WASHINGTON — Following their summit meeting on April 30, in Washington, D.C., President Barack Obama and Prime Minister Yoshihiko Noda issued “US-Japan Joint Statement: A Shared Vision for the Future,” which confirmed the U.S.-Japan alliance as the “cornerstone of peace, security, and stability in the Asia Pacific region for the past 60 years.”
The statement also announced a number of initiatives in the area of security cooperation, economic partnership, and cultural and people-to-people exchanges.
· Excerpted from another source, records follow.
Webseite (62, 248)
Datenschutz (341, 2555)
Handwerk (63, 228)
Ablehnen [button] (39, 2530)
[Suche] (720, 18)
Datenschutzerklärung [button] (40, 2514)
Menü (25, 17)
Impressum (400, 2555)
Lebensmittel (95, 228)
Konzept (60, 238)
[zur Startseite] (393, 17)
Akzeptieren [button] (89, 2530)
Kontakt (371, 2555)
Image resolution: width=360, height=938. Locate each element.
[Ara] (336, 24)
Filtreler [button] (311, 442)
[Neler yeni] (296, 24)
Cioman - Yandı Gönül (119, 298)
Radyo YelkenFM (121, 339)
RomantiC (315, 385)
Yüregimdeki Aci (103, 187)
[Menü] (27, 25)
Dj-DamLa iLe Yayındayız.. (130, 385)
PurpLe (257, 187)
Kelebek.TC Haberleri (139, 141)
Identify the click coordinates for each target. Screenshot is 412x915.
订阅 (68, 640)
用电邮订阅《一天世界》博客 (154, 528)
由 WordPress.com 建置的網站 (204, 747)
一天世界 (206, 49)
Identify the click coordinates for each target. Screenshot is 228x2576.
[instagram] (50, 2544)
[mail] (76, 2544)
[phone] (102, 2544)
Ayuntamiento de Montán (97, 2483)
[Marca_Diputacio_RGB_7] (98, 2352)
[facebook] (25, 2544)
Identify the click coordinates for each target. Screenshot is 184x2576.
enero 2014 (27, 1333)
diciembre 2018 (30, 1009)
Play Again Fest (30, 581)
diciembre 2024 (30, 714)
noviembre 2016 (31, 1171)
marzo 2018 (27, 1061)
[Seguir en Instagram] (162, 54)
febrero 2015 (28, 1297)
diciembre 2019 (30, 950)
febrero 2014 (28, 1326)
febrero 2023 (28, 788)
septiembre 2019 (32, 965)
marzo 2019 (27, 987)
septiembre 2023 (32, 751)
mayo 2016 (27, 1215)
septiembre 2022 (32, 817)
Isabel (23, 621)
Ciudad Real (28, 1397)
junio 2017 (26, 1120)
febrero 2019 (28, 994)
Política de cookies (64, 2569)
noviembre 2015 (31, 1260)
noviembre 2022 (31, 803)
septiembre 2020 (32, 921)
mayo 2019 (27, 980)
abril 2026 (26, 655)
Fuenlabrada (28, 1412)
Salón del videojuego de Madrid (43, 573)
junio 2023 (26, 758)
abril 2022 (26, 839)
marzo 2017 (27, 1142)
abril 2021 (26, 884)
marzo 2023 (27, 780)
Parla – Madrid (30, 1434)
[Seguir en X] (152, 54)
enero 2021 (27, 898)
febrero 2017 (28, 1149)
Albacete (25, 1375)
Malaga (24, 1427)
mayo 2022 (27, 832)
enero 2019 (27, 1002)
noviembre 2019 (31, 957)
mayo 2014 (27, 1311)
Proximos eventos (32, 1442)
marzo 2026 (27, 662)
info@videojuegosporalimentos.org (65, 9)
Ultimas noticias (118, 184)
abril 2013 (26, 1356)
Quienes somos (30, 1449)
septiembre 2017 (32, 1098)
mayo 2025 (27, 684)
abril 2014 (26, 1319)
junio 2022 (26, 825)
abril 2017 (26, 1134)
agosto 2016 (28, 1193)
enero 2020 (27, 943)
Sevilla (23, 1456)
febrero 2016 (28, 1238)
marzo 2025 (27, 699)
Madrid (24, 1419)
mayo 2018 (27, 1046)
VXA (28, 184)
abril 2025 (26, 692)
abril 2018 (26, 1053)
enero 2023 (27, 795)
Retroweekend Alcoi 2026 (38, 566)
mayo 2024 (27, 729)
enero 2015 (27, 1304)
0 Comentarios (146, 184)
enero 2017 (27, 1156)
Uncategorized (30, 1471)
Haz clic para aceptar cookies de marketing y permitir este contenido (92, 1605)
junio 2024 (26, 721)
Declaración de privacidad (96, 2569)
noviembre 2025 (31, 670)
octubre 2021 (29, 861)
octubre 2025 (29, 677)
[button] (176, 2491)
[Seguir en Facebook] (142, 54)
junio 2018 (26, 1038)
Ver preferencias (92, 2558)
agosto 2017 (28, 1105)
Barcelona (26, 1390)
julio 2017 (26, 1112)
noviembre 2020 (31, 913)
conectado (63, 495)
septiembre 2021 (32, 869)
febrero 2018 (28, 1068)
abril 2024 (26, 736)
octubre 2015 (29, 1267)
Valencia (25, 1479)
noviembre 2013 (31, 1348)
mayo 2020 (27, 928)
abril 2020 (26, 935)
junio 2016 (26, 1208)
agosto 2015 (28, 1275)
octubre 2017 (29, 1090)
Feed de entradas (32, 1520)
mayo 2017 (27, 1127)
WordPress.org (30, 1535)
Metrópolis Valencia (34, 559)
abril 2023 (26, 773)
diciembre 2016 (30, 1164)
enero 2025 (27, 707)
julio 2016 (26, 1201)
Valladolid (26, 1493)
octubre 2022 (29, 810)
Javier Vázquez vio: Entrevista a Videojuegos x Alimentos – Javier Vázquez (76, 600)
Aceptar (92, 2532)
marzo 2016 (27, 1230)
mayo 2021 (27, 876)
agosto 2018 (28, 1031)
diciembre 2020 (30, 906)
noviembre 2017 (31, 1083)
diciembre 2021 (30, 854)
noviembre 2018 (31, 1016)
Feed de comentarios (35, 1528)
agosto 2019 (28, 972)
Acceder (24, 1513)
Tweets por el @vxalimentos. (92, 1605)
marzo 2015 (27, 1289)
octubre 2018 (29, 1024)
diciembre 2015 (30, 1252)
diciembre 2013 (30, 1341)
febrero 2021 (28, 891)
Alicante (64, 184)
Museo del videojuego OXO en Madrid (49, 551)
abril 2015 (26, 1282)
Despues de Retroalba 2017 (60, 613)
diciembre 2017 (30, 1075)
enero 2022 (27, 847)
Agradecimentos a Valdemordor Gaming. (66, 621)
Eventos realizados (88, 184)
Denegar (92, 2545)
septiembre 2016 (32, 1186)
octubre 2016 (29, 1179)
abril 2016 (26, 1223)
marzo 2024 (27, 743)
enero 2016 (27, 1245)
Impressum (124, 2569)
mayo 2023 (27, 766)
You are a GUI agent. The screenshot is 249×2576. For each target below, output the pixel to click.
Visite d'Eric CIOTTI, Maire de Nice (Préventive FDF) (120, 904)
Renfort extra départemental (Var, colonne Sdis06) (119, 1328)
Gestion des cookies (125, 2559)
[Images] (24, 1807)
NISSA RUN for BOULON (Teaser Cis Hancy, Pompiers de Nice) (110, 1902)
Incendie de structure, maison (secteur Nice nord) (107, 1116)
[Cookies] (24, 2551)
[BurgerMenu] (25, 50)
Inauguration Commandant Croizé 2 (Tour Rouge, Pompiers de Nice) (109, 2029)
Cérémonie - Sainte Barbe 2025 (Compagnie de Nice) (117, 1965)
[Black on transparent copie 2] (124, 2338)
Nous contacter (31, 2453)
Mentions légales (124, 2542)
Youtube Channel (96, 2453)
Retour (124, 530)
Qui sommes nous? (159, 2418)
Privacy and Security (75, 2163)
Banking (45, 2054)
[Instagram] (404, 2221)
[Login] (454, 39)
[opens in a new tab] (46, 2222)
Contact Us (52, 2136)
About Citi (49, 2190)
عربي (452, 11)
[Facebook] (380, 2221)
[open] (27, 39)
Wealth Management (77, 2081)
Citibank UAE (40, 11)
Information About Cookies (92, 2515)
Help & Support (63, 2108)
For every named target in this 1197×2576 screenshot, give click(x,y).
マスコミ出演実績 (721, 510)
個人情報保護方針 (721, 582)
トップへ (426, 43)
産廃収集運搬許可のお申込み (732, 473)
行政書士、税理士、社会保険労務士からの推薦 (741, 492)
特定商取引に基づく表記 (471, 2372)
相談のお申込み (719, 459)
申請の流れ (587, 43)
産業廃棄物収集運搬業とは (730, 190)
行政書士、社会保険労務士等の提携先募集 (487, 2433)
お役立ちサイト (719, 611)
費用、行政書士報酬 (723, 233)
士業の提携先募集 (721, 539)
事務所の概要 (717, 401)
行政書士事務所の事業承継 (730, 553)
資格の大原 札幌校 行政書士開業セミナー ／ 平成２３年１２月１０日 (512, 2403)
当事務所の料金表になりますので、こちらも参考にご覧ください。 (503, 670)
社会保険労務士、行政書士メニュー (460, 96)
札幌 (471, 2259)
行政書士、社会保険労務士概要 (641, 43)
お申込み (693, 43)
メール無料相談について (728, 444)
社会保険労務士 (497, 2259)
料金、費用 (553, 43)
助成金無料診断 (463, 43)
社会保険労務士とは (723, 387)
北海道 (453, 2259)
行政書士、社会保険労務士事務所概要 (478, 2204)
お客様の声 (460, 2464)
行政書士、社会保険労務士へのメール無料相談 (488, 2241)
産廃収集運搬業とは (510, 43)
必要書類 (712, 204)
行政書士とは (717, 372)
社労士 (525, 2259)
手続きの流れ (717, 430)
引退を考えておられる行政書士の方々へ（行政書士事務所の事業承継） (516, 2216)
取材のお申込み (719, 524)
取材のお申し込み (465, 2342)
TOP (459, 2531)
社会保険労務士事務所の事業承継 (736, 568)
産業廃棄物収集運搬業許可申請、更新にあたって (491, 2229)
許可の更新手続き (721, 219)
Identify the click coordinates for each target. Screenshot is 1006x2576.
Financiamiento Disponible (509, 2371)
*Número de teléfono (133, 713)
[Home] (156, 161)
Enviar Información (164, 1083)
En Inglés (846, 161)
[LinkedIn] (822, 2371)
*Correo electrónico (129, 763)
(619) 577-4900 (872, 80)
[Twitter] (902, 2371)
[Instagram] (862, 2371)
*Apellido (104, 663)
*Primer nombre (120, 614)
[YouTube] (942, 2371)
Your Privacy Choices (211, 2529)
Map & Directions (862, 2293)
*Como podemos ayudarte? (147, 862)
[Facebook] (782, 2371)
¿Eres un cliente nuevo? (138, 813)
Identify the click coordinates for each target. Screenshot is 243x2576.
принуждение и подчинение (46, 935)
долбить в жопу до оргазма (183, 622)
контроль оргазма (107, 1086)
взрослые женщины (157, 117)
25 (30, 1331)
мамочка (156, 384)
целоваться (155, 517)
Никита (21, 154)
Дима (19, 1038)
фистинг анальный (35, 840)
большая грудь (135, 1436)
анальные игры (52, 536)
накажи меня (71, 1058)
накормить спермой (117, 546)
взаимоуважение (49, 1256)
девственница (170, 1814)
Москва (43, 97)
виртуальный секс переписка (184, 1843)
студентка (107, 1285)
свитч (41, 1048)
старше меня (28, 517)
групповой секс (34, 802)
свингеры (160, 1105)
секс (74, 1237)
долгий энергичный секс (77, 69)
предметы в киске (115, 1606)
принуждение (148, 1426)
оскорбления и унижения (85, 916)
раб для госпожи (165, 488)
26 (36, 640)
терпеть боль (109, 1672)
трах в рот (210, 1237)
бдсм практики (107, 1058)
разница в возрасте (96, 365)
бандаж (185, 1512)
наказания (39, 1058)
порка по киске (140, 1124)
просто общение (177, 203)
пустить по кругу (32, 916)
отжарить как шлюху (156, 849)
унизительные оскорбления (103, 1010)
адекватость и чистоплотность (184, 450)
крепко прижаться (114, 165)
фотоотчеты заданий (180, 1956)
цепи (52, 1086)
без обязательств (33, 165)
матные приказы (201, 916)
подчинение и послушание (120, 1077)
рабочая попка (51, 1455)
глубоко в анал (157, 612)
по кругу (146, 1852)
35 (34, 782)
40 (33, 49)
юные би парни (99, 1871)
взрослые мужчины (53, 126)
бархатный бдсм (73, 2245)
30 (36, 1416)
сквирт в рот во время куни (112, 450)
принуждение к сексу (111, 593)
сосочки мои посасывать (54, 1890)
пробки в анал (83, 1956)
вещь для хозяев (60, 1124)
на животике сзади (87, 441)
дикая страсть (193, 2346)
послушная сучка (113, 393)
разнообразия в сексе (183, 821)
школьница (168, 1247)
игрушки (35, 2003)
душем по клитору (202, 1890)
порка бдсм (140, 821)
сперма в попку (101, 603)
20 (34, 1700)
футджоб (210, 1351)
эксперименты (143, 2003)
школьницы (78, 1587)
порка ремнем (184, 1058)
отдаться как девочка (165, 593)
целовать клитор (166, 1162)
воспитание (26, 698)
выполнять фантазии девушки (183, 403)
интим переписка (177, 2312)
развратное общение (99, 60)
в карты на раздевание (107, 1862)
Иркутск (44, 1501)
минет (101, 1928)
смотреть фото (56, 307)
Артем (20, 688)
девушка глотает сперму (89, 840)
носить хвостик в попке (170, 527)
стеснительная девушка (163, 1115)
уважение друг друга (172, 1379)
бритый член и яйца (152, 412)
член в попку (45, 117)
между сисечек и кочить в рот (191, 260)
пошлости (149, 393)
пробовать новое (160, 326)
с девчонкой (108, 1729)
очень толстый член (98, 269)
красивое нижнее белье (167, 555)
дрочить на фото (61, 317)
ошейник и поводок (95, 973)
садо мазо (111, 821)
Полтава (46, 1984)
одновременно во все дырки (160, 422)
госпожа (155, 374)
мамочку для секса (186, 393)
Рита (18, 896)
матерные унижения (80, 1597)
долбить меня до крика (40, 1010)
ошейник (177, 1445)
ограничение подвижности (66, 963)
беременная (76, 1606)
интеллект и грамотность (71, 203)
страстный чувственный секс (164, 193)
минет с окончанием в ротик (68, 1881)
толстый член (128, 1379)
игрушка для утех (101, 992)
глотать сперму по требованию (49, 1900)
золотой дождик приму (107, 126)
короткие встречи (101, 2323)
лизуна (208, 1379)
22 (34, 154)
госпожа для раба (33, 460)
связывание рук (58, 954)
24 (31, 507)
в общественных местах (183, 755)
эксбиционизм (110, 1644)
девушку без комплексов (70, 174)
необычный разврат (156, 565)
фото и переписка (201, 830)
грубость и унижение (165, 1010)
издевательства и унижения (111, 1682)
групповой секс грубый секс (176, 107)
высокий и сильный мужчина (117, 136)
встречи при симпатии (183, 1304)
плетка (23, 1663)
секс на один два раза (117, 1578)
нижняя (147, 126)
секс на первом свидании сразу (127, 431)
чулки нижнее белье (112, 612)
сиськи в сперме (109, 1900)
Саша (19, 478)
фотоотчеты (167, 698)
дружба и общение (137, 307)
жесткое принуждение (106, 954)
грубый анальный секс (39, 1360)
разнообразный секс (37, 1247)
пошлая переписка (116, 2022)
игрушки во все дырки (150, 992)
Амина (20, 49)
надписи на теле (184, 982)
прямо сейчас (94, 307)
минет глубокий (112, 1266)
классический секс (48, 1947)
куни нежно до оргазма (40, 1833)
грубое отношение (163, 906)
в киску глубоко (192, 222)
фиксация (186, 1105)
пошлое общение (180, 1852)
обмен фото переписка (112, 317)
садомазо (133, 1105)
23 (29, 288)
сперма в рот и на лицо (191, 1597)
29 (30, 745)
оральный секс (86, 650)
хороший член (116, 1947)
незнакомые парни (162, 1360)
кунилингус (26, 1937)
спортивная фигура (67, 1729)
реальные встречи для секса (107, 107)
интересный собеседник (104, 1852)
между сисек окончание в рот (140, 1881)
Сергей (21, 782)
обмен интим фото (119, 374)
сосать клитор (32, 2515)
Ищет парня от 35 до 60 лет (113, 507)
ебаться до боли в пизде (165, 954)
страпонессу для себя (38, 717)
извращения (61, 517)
Noda arrived at the nation’s capital on April 29. Japanese Ambassador to the U.S. Ichiro Fujisaki held a small reception at his official residence that evening with representatives from government entities, the private sector and the community. Three members of the Japanese American Veterans Association (JAVA) were invited: Robert Nakamoto, immediate past president, Grant Ichikawa, board member, and Terry Shima, executive director.
In his remarks, the prime minister expressed his gratitude for U.S. relief and reconstruction aid following the March 2011 tsunami and recognized the courage and contribution of Taylor Anderson, a 24-year-old English teacher from Virginia who died in that disaster.
He also gave a glimpse of his position for the following day’s summit by saying he was determined to lead the efforts to build a solid partnership between the two nations.
During discussions with the JAVA representatives and Hideki Hamamoto, president of HHTransPac Inc., who is active in U.S-Japan relations, Fujisaki informed Noda about JAVA and the Congressional Gold Medal awarded to the Japanese American soldiers who served in the 100th Infantry Battalion, 442nd Regimental Combat Team and Military Intelligence Service during World War II.
Noda asked the Nisei to convey his congratulations and best wishes to the veterans and their families. He had previously visited the National Japanese American Memorial to Patriotism near the U.S. Capitol in 2011, when he served as minister of finance.
On April 30, Noda attended a State Department dinner hosted by Secretary of State Hillary Rodham Clinton. JAVA President Gerald Yamada, who was invited to this dinner, reported that Clinton, in her welcoming remarks, pointed to the 3,000 cherry trees, a gift from Japan 100 years ago, as the symbol of enduring friendship between the two countries. She announced a gift of 3,000 dogwood trees for the people of Japan from the American people.
She also offered a toast to “our enduring friendship and partnership, and to a future we build together of peace and prosperity for ourselves and the world.”
In his remarks, the prime minister also emphasized the importance of friendship between the two countries.
Legendary violinist Midori Goto entertained the guests with two musical selections.
Dr. Craig Uchida, former board chairman of the National Japanese American Memorial Foundation, and Floyd Mori, national executive director of the Japanese American Citizen’s League, also attended the State Department dinner.